#### Selected excerpt
Fighters may attack in a single night of four, or several flights of four may be committed to a single attack in what is termed a strike. In attacking the Hanoi area we usually used about five of these four-ship flights to make up a twenty-ship strike effort. The individual flights in a strike maintain their integrity and their leadership, but—as in the flight structure— they support and respond to the lead man in the lead flight. The wing draws the outline of the mission and the squadrons fill out the strike force with aircraft and pilots. The wing designates the strike force commander, and while this is not necessarily pegged to rank or job position, in our wing the leaders on the ground were the leaders in the air. The man in the number one aircraft assumes complete control of and responsibility for the wing effort, and from the time when, two to three hours before the first engine turns, he gathers his people together to brief them as to what he will do and what he expects, until the last engine is shut down after the mission, those men and machines are his and his alone.

When you are on the wing staff, as I was, you are assigned to a particular squadron for the purpose of flying your missions. We always tried to balance the assignments so that each of these squadrons had about the same overhead load to carry. I am sure that often they felt they were carrying a load, but in our case, all of our staff people were highly qualified, not only in the aircraft, but in the overall business of fighter combat. This function of flying with the squadrons was a most vital portion of the operation of a good wing. To do the job properly, you had to lead by example. This is true in most fields of endeavor, but it is of greater importance when you are directing a life-or-death effort. You had to put your leaders out in front and show your people how you wanted the job done, then insist that they do it your way. If you did not lead well, or if you did not have your people following you to the letter, pilots got hurt and aircraft were lost. Nowhere was this truism more valid than in the Hanoi area. There was simply no room for error. Those who made mistakes—and even many who did everything properly—are either dead or guests at the Hanoi Hilton.

To lead well in this environment, you had to be a perfect combination of automatic responses and flexibility. Automatic because you had to develop a precise plan and lock the details inside you so as to spill out without conscious demand. Much of this was accomplished through target study and through the premission briefing that you, as the leader of the strike, gave all of your pilots. It was like preparing yourself for a final exam every time you went North. All of the detailed information needed to chart the course to the target and put the aircraft in the precise position to put the bombs on the target was catalogued and stored by intelligence specialists assigned to the wing, and the specifics for a particular mission were sorted out and prepared a half day in advance by the pilots who would fly that mission. Because you had to prepare for multiple missions in the event trfat weather or some other factor caused you to divert, the mass of papers and maps that we lugged to the pilots' briefing was terrific. You could almost fill the cockpit with the paperwork, yet it was all necessary because you had to have specific alternate places to put those bombs if necessary. North Vietnamese noise about wanton bombings is sheer nonsense.
########
#### Information provided
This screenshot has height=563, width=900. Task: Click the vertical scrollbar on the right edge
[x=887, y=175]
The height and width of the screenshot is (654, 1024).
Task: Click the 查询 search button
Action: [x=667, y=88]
########
#### Information provided
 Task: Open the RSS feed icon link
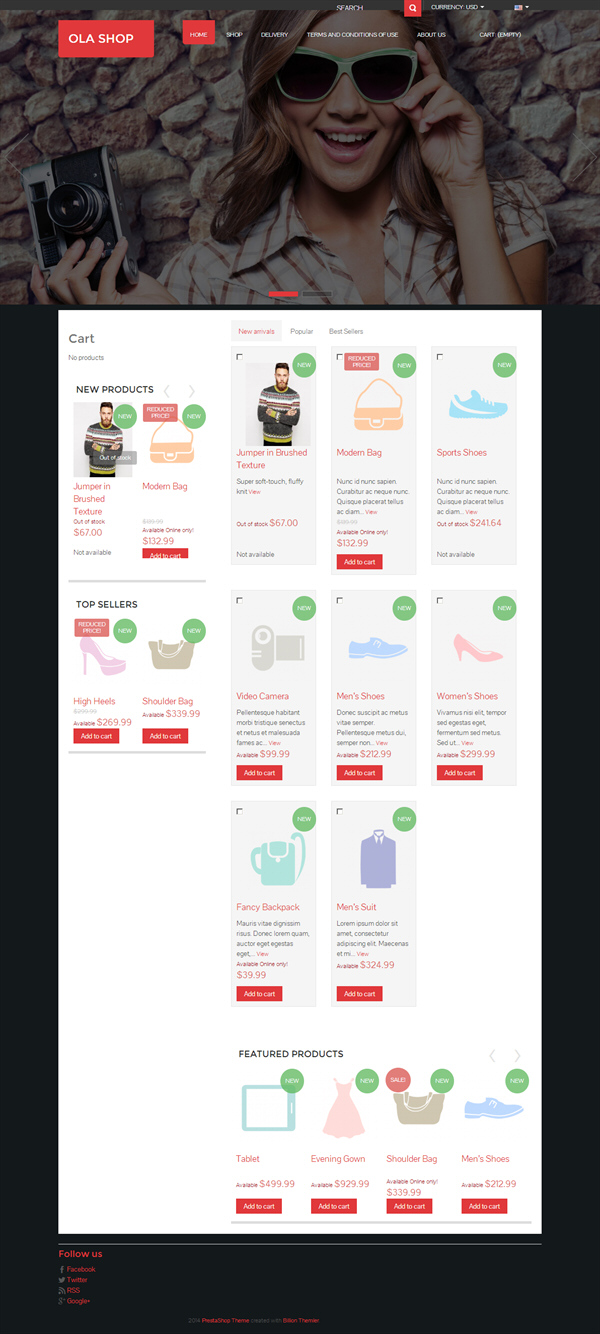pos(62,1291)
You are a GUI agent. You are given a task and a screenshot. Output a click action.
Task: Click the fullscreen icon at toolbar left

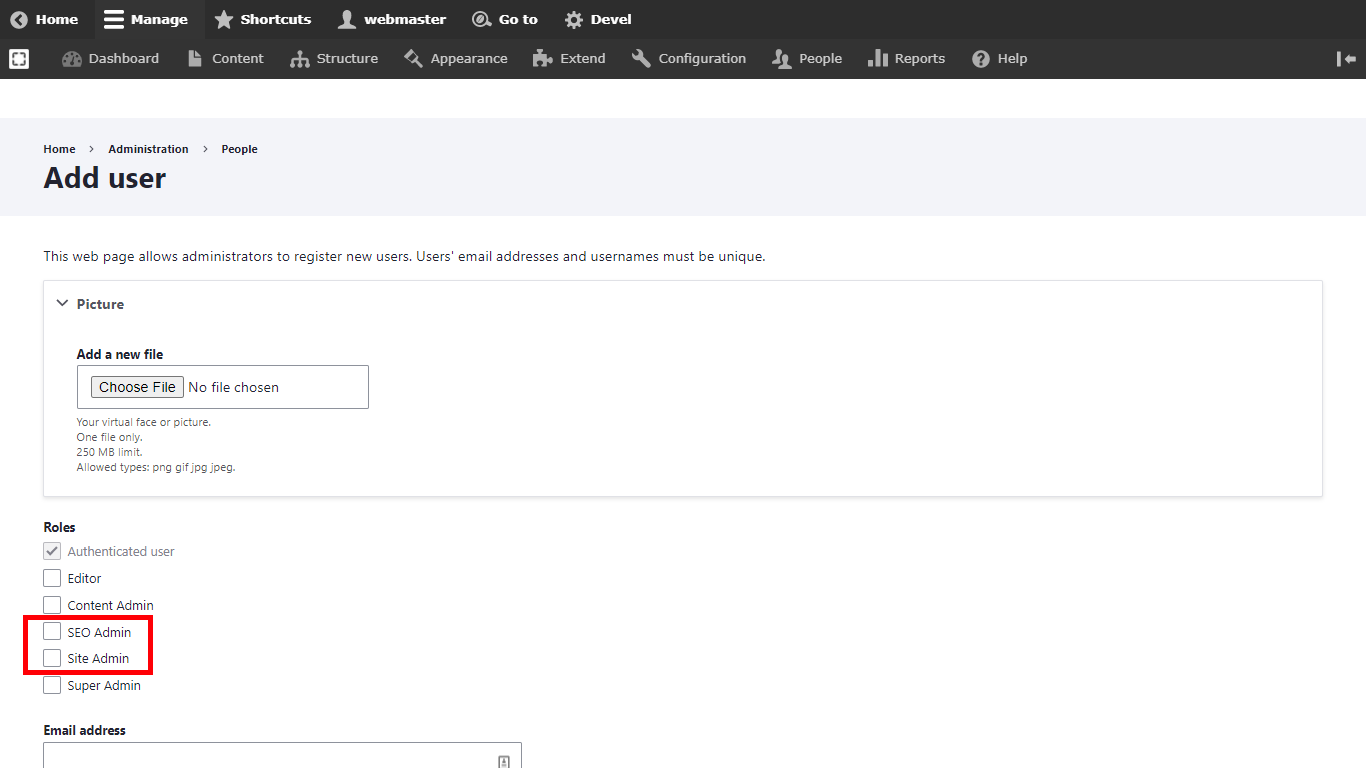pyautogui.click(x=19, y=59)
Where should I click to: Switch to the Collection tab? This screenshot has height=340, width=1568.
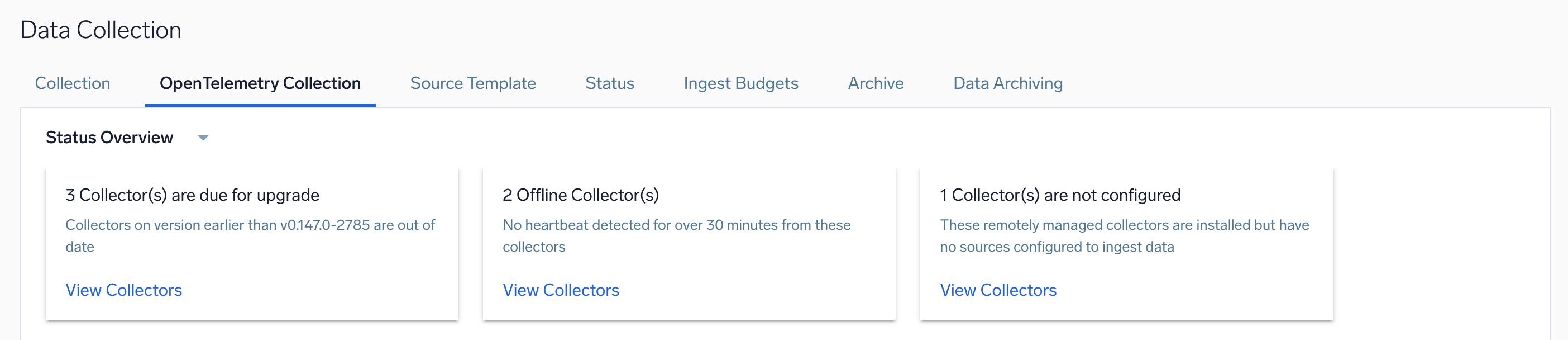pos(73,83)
########
#### Information provided
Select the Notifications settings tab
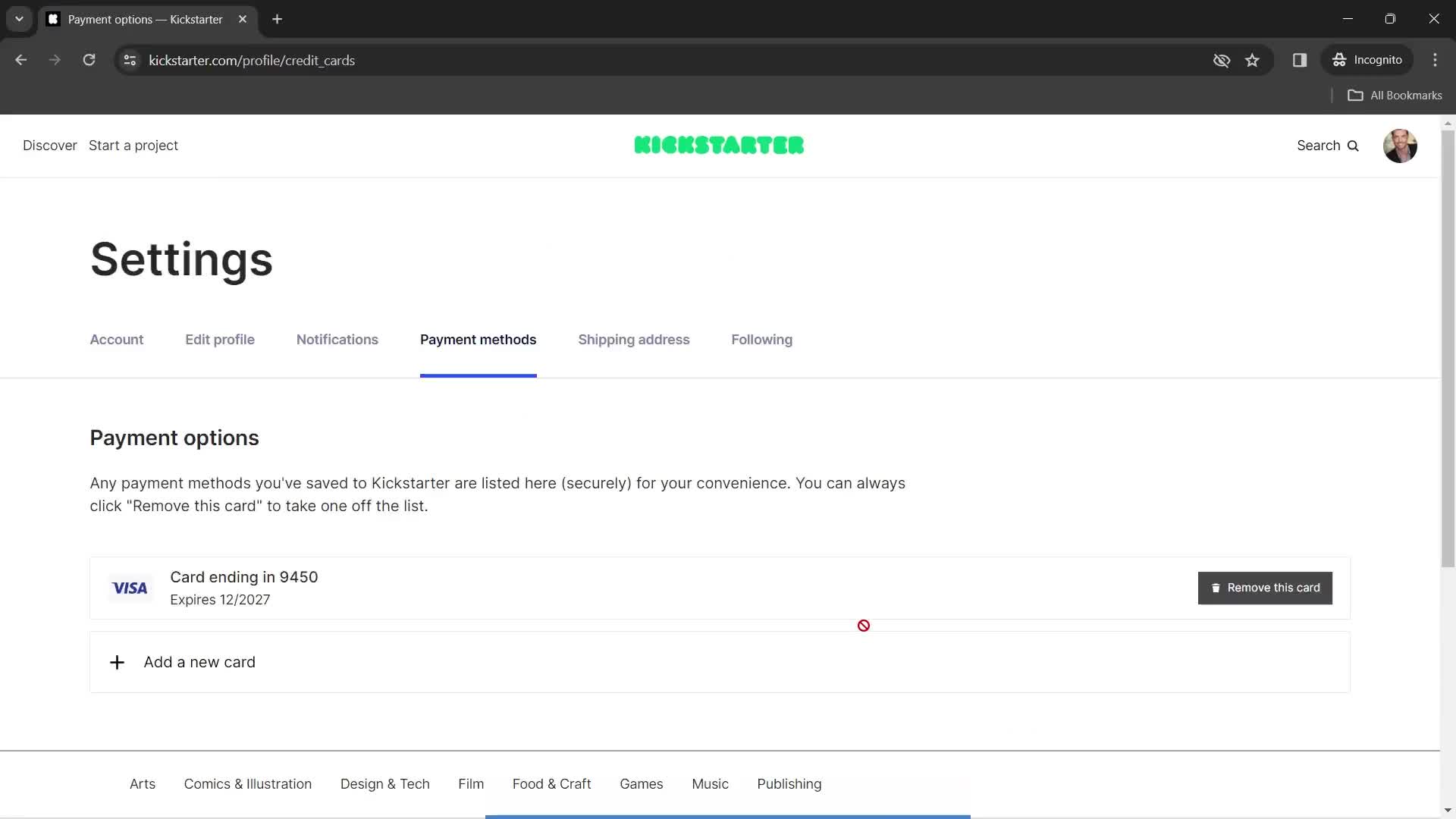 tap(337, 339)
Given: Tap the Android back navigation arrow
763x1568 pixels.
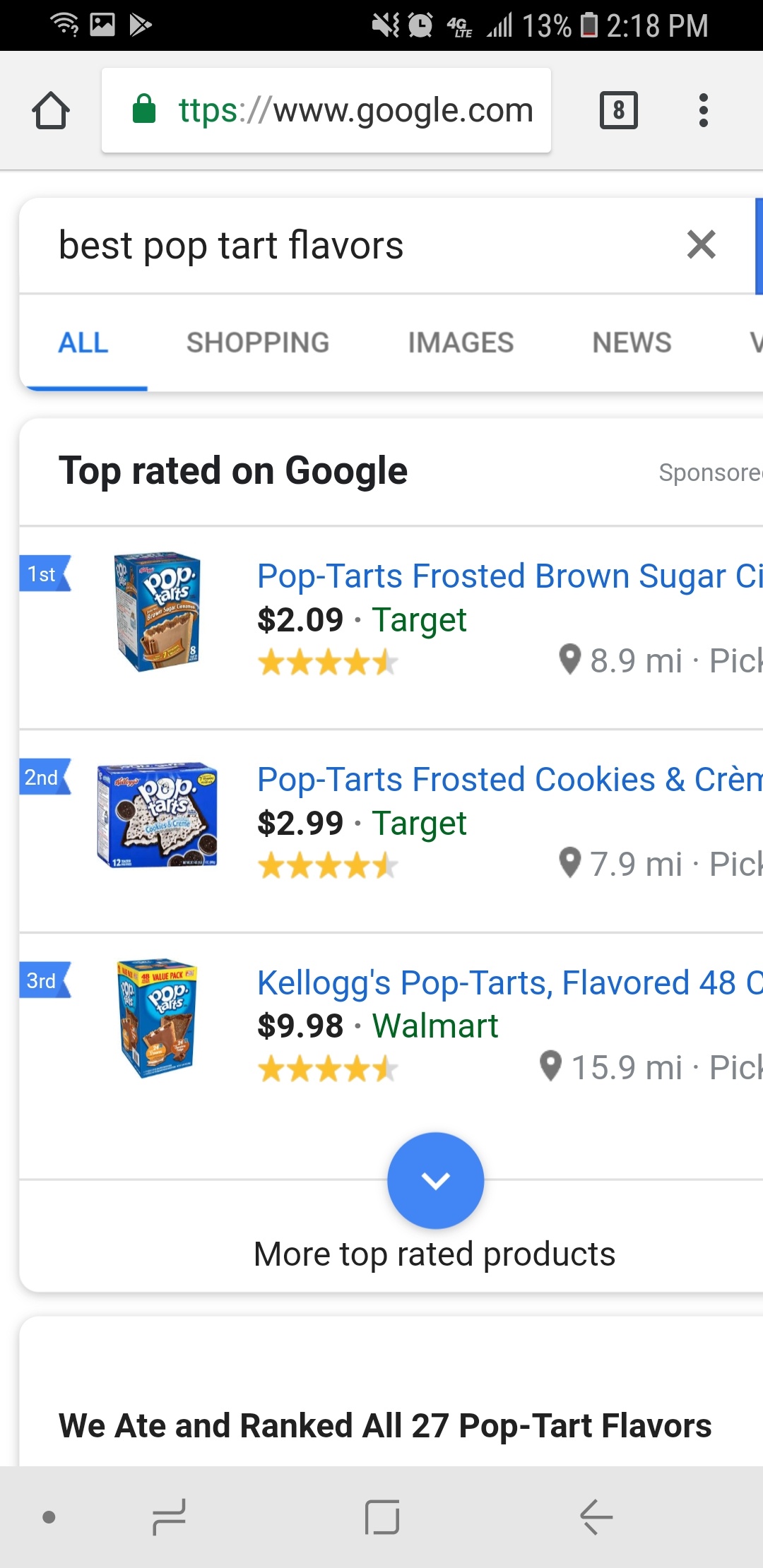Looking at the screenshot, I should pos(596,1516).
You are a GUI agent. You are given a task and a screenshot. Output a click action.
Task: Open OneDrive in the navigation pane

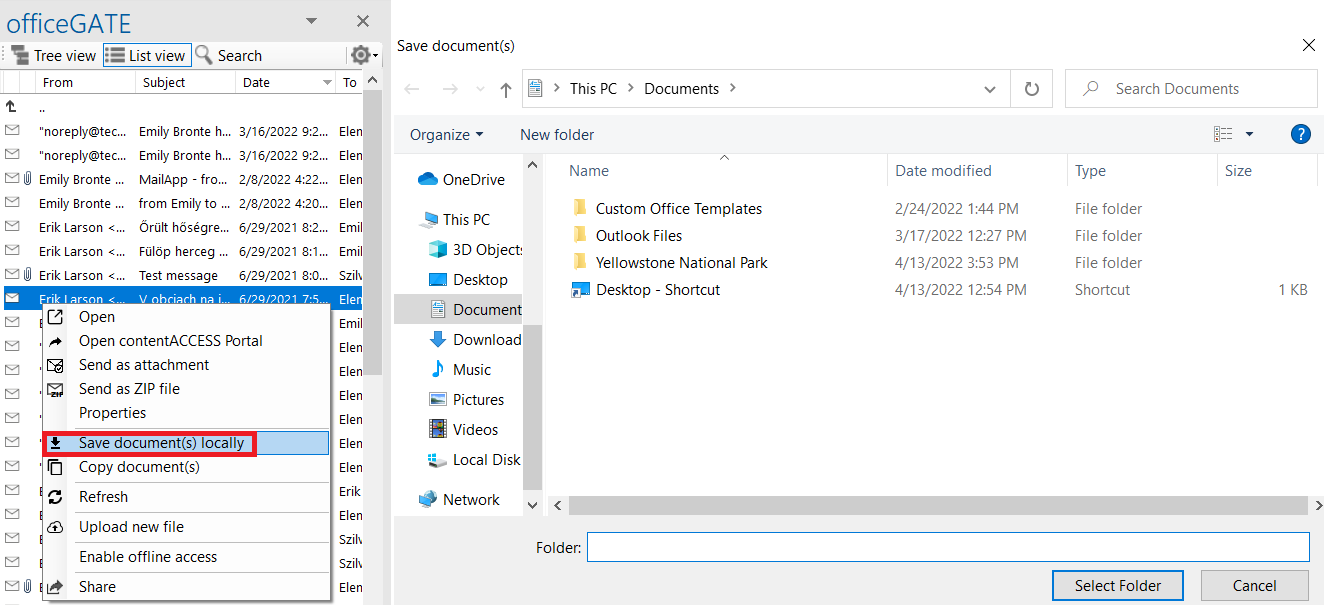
########
▶ _Directions_
[a] List the four terms the excerpt on fighter strikes uses for groupings of aircraft and pilots.
[b] Copy the records from the line with "This screenshot has height=563, width=900." to the line with "Action: [x=667, y=88]".

▶ _Per-task answers_
[a] flight, strike, squadron, wing

[b]
This screenshot has height=563, width=900. Task: Click the vertical scrollbar on the right edge
[x=887, y=175]
The height and width of the screenshot is (654, 1024).
Task: Click the 查询 search button
Action: [x=667, y=88]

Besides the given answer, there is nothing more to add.